§ **Problem statement**
Pull out every line with the word "Copy" from the entries below.

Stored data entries
Segment Open

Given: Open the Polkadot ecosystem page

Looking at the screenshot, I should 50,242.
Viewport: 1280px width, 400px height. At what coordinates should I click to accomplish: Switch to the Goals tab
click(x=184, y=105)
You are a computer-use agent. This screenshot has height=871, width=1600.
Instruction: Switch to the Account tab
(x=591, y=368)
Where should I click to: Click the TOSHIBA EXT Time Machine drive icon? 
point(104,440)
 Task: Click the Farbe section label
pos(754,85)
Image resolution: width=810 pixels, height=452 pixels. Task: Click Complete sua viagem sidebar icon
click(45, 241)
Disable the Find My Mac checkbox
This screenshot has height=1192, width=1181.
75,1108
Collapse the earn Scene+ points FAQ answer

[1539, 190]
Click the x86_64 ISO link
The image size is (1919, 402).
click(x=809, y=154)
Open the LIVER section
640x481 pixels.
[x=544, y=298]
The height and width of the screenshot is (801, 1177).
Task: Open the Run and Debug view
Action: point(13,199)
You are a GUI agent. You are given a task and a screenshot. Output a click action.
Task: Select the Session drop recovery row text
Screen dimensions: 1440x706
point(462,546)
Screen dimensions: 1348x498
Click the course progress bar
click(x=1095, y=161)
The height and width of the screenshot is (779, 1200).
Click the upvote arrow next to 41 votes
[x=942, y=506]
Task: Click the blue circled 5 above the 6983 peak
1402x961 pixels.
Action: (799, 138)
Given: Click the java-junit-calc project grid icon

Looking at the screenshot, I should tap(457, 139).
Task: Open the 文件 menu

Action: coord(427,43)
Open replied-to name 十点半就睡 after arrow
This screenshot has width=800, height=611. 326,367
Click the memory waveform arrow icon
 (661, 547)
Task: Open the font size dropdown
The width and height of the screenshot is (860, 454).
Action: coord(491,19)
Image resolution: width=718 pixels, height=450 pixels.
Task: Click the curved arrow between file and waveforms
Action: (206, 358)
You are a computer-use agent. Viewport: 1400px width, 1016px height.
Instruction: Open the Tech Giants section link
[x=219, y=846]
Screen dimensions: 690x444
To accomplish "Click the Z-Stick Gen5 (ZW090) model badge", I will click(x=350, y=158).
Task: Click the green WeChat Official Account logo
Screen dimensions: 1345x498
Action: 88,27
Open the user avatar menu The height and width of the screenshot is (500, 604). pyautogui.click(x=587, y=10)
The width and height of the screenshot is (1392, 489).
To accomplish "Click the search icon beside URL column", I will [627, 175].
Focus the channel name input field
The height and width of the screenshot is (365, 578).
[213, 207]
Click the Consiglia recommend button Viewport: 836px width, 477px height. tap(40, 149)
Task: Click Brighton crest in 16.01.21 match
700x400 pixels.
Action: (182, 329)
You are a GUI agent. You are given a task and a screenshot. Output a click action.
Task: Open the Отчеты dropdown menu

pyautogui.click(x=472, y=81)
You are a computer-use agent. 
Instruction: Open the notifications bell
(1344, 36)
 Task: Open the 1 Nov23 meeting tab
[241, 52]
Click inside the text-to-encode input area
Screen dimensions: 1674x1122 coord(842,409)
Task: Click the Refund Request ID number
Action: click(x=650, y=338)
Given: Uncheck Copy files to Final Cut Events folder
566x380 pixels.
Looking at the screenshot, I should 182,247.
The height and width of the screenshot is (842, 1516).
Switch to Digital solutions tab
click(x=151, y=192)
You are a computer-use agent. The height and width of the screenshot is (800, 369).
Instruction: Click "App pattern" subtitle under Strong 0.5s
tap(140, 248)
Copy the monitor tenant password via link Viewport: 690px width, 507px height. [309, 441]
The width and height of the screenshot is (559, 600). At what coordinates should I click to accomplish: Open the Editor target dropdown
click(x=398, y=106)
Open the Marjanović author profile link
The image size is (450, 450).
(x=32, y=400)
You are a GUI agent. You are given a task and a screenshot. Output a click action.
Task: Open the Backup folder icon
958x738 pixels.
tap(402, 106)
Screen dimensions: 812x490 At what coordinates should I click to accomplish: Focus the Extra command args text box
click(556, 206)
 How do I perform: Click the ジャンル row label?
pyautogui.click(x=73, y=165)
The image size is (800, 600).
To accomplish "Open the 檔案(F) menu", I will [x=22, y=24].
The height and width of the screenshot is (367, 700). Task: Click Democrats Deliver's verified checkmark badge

Segment Closed

§ **Output of the exercise**
Given: Uncheck Copy files to Final Cut Events folder
Copy the monitor tenant password via link Viewport: 690px width, 507px height. [309, 441]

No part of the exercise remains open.